### [Goal of the exercise]
The entries that follow must be given again exactly, with no pictures kept.

[Saved data entries]
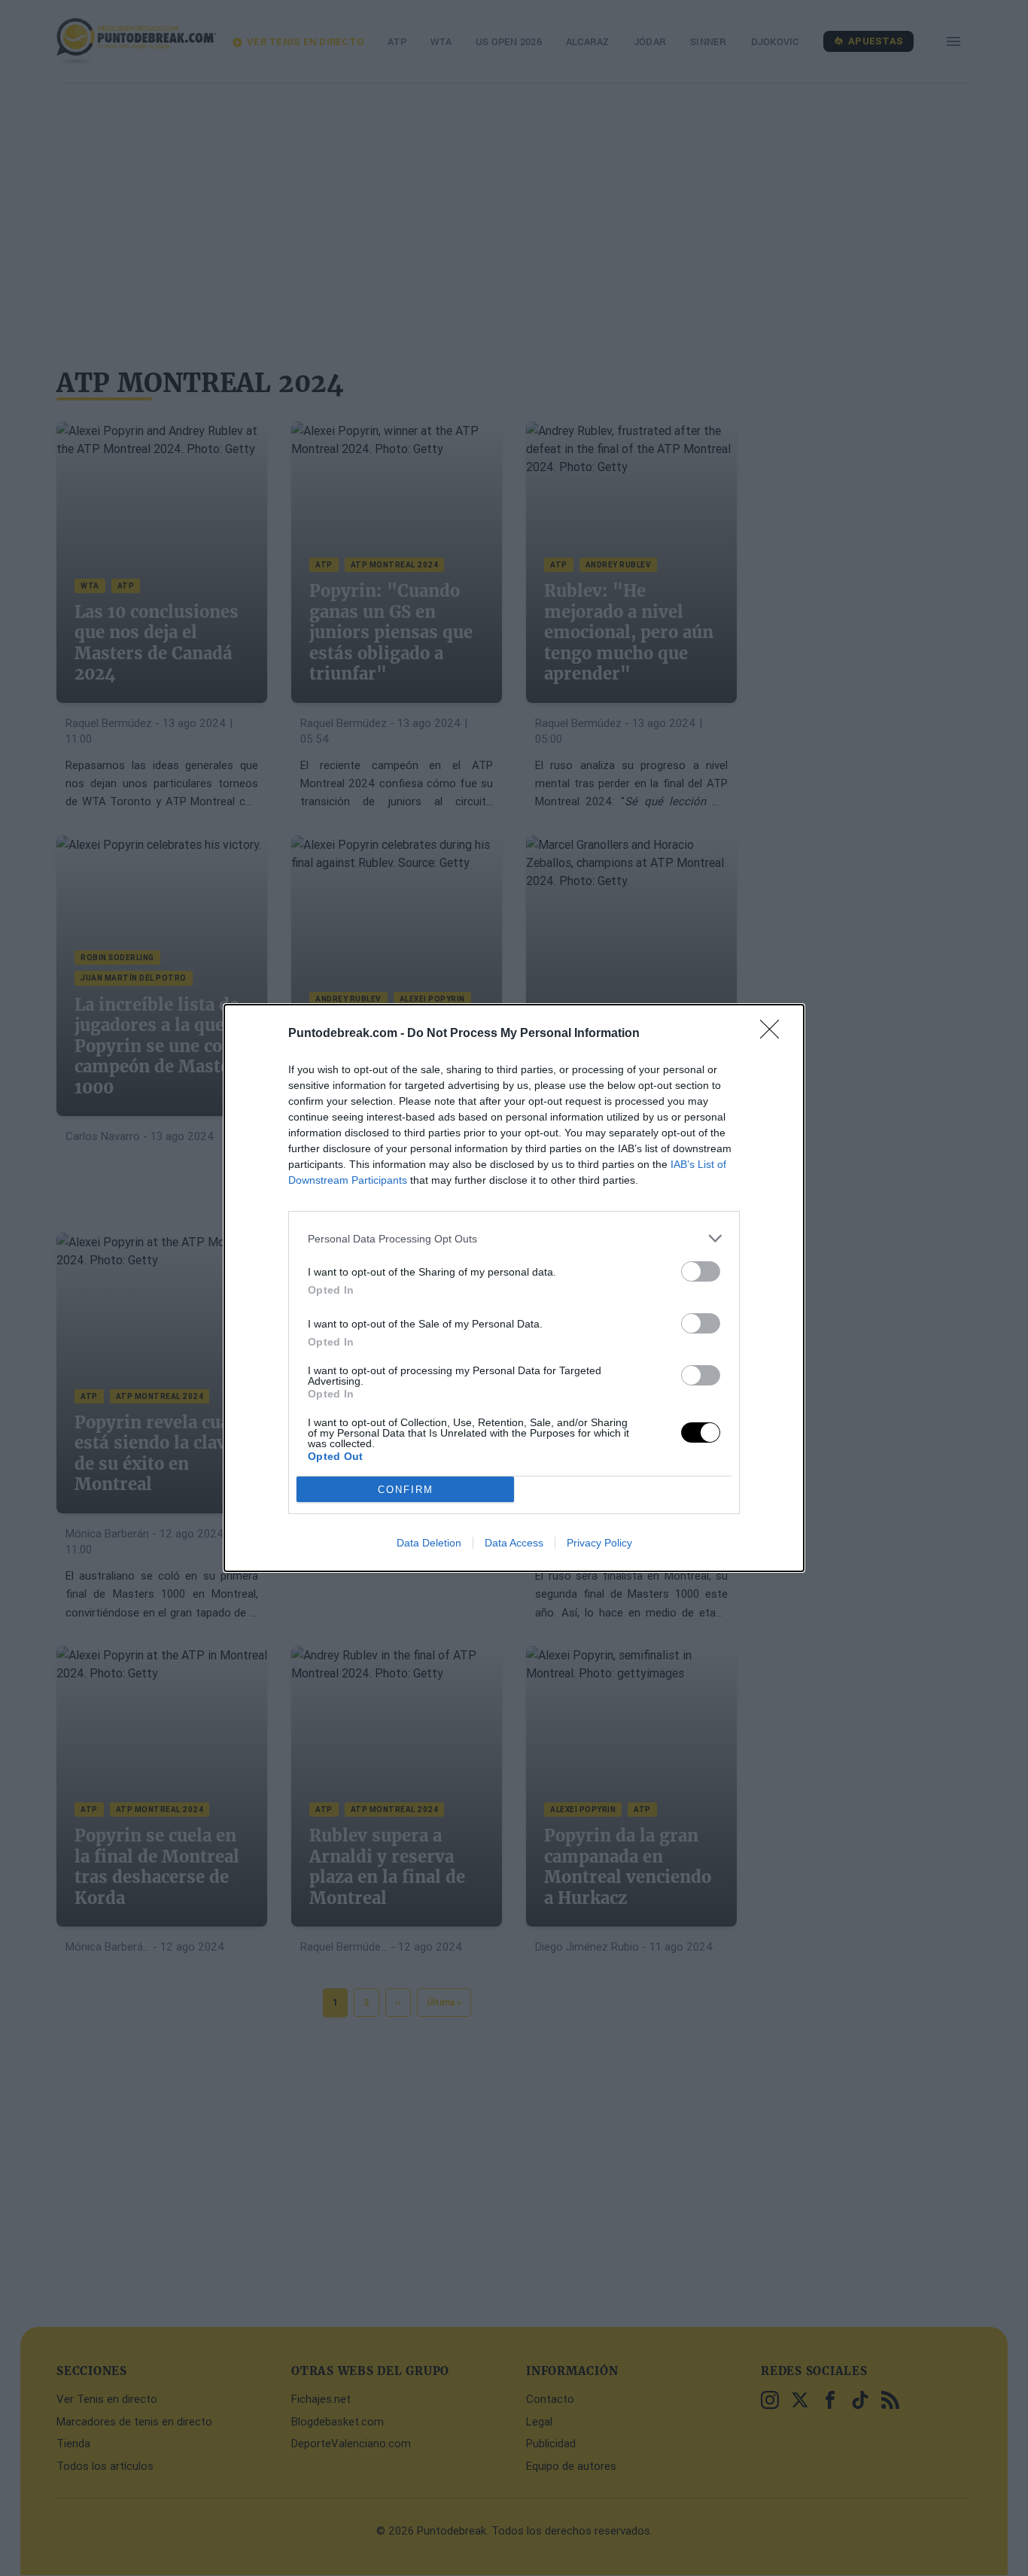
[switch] (700, 1271)
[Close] (774, 1034)
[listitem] (514, 1238)
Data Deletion (429, 1543)
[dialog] (514, 1288)
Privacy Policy (599, 1543)
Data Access (514, 1543)
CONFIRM (405, 1489)
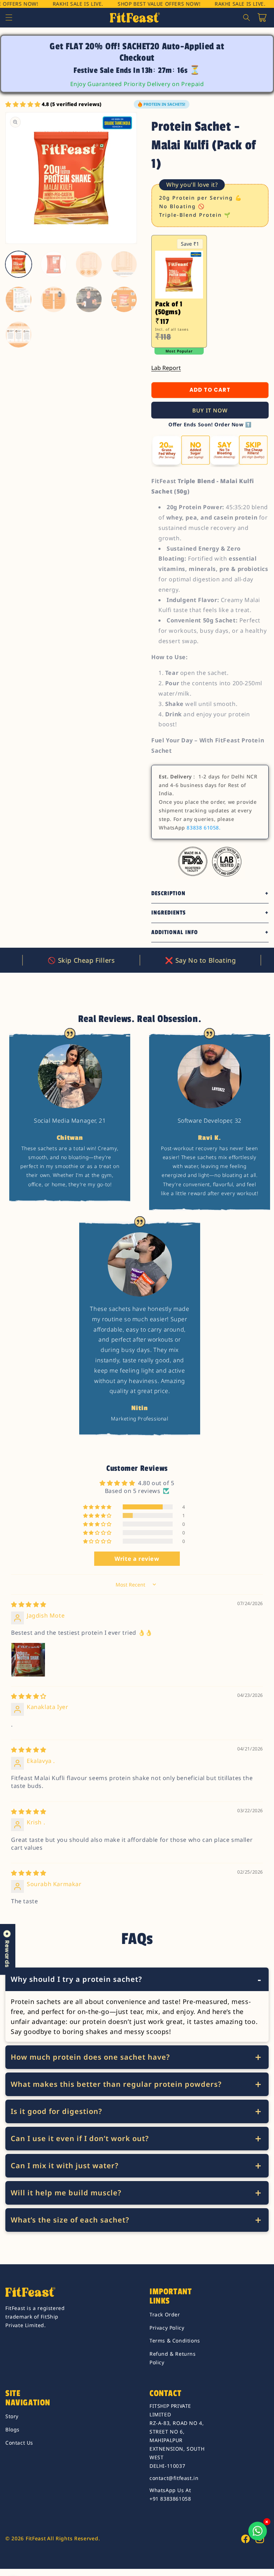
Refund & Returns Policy (172, 2358)
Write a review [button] (137, 1559)
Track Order (164, 2314)
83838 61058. (203, 827)
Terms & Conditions (174, 2340)
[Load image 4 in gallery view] (124, 264)
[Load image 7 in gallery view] (89, 299)
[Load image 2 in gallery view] (54, 264)
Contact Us (19, 2442)
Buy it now (210, 410)
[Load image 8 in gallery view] (124, 299)
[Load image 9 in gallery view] (18, 334)
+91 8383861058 (170, 2498)
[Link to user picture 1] (28, 1660)
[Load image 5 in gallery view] (18, 299)
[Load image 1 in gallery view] (18, 264)
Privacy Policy (166, 2327)
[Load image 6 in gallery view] (54, 299)
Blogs (12, 2429)
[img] (28, 1604)
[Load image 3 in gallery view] (89, 264)
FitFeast (36, 2538)
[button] (9, 17)
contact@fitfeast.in (173, 2478)
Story (12, 2416)
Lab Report (166, 368)
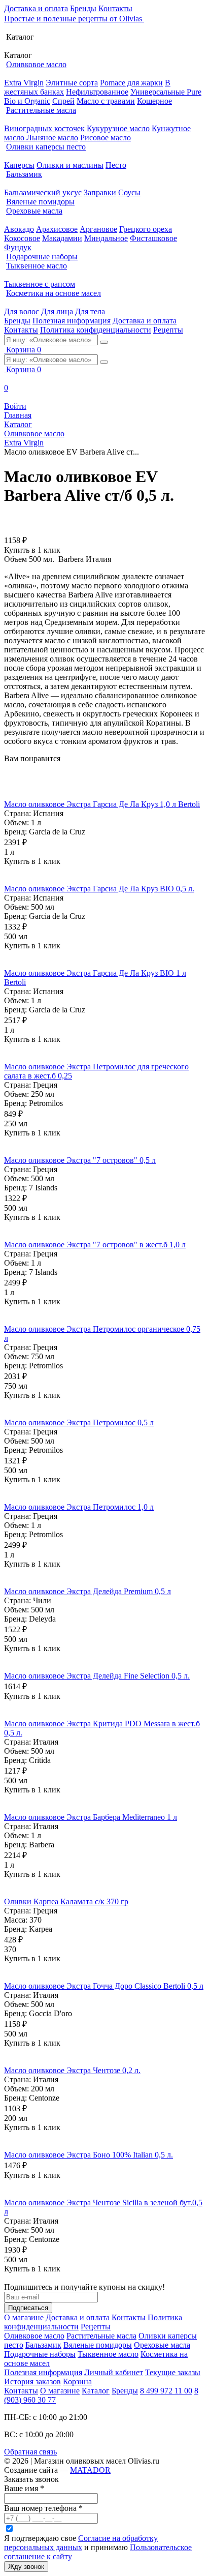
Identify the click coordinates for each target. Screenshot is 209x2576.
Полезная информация (71, 320)
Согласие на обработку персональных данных (81, 2543)
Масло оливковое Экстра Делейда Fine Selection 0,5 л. (97, 1675)
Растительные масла (41, 110)
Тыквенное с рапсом (39, 284)
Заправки (100, 192)
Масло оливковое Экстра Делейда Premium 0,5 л (87, 1591)
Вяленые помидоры (40, 201)
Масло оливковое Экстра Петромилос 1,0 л (79, 1507)
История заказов (32, 2381)
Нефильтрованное (97, 91)
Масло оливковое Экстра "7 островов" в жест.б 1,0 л (95, 1244)
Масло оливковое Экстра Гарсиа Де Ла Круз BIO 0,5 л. (99, 888)
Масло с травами (106, 101)
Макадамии (62, 238)
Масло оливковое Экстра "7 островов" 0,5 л (80, 1160)
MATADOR (90, 2470)
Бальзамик (24, 174)
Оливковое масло (36, 64)
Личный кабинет (113, 2372)
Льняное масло (52, 137)
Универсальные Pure (165, 91)
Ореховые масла (34, 210)
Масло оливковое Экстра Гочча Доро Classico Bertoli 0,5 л (103, 1986)
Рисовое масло (105, 137)
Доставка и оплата (36, 8)
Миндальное (106, 238)
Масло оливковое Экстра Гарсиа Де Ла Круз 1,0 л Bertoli (102, 804)
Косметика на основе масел (53, 293)
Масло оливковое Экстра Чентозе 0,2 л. (72, 2070)
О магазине (24, 2317)
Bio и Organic (27, 101)
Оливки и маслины (70, 165)
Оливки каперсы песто (46, 146)
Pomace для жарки (131, 82)
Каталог (96, 2390)
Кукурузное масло (118, 128)
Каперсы (19, 165)
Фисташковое (153, 238)
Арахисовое (57, 229)
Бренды (83, 8)
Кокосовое (22, 238)
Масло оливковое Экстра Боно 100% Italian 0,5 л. (88, 2154)
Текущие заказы (172, 2372)
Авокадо (19, 229)
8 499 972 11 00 (166, 2390)
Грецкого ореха (145, 229)
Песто (116, 165)
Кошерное (154, 101)
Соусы (129, 192)
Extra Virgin (24, 82)
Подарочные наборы (42, 256)
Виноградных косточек (44, 128)
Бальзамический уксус (43, 192)
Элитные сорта (72, 82)
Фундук (17, 247)
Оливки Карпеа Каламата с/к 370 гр (66, 1901)
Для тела (90, 311)
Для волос (21, 311)
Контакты (115, 8)
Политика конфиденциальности (95, 329)
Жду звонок (26, 2566)
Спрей (63, 101)
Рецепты (168, 329)
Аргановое (98, 229)
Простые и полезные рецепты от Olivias (74, 18)
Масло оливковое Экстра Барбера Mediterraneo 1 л (90, 1817)
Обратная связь (30, 2451)
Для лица (57, 311)
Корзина (77, 2381)
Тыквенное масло (36, 265)
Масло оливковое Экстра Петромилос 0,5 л (79, 1422)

### [Answer area]
[switch] (700, 1271)
[Close] (774, 1034)
[listitem] (514, 1238)
Data Deletion (429, 1543)
[dialog] (514, 1288)
Privacy Policy (599, 1543)
Data Access (514, 1543)
CONFIRM (405, 1489)
Refund & Returns Policy (172, 2358)
Write a review [button] (137, 1559)
Track Order (164, 2314)
83838 61058. (203, 827)
Terms & Conditions (174, 2340)
[Load image 4 in gallery view] (124, 264)
[Load image 7 in gallery view] (89, 299)
[Load image 2 in gallery view] (54, 264)
Contact Us (19, 2442)
Buy it now (210, 410)
[Load image 8 in gallery view] (124, 299)
[Load image 9 in gallery view] (18, 334)
+91 8383861058 (170, 2498)
[Link to user picture 1] (28, 1660)
[Load image 5 in gallery view] (18, 299)
[Load image 1 in gallery view] (18, 264)
Privacy Policy (166, 2327)
[Load image 6 in gallery view] (54, 299)
Blogs (12, 2429)
[img] (28, 1604)
[Load image 3 in gallery view] (89, 264)
FitFeast (36, 2538)
[button] (9, 17)
contact@fitfeast.in (173, 2478)
Story (12, 2416)
Lab Report (166, 368)
Identify the click coordinates for each target. Screenshot is 209x2576.
Полезная информация (71, 320)
Согласие на обработку персональных данных (81, 2543)
Масло оливковое Экстра Делейда Fine Selection 0,5 л. (97, 1675)
Растительные масла (41, 110)
Тыквенное с рапсом (39, 284)
Заправки (100, 192)
Масло оливковое Экстра Делейда Premium 0,5 л (87, 1591)
Вяленые помидоры (40, 201)
Масло оливковое Экстра Петромилос 1,0 л (79, 1507)
История заказов (32, 2381)
Нефильтрованное (97, 91)
Масло оливковое Экстра "7 островов" в жест.б 1,0 л (95, 1244)
Масло оливковое Экстра Гарсиа Де Ла Круз BIO 0,5 л. (99, 888)
Масло с травами (106, 101)
Макадамии (62, 238)
Масло оливковое Экстра "7 островов" 0,5 л (80, 1160)
MATADOR (90, 2470)
Бальзамик (24, 174)
Оливковое масло (36, 64)
Личный кабинет (113, 2372)
Льняное масло (52, 137)
Универсальные Pure (165, 91)
Ореховые масла (34, 210)
Масло оливковое Экстра Гочча Доро Classico Bertoli 0,5 л (103, 1986)
Рисовое масло (105, 137)
Доставка и оплата (36, 8)
Миндальное (106, 238)
Масло оливковое Экстра Гарсиа Де Ла Круз 1,0 л Bertoli (102, 804)
Косметика на основе масел (53, 293)
Масло оливковое Экстра Чентозе 0,2 л. (72, 2070)
О магазине (24, 2317)
Bio и Organic (27, 101)
Оливки и маслины (70, 165)
Оливки каперсы песто (46, 146)
Pomace для жарки (131, 82)
Каталог (96, 2390)
Кукурузное масло (118, 128)
Каперсы (19, 165)
Фисташковое (153, 238)
Арахисовое (57, 229)
Бренды (83, 8)
Кокосовое (22, 238)
Масло оливковое Экстра Боно 100% Italian 0,5 л. (88, 2154)
Текущие заказы (172, 2372)
Авокадо (19, 229)
8 499 972 11 00 (166, 2390)
Грецкого ореха (145, 229)
Песто (116, 165)
Кошерное (154, 101)
Соусы (129, 192)
Extra Virgin (24, 82)
Подарочные наборы (42, 256)
Виноградных косточек (44, 128)
Бальзамический уксус (43, 192)
Элитные сорта (72, 82)
Фундук (17, 247)
Оливки Карпеа Каламата с/к 370 гр (66, 1901)
Для тела (90, 311)
Для волос (21, 311)
Контакты (115, 8)
Политика конфиденциальности (95, 329)
Жду звонок (26, 2566)
Спрей (63, 101)
Рецепты (168, 329)
Аргановое (98, 229)
Простые и полезные рецепты от Olivias (74, 18)
Масло оливковое Экстра Барбера Mediterraneo 1 л (90, 1817)
Обратная связь (30, 2451)
Для лица (57, 311)
Корзина (77, 2381)
Тыквенное масло (36, 265)
Масло оливковое Экстра Петромилос 0,5 л (79, 1422)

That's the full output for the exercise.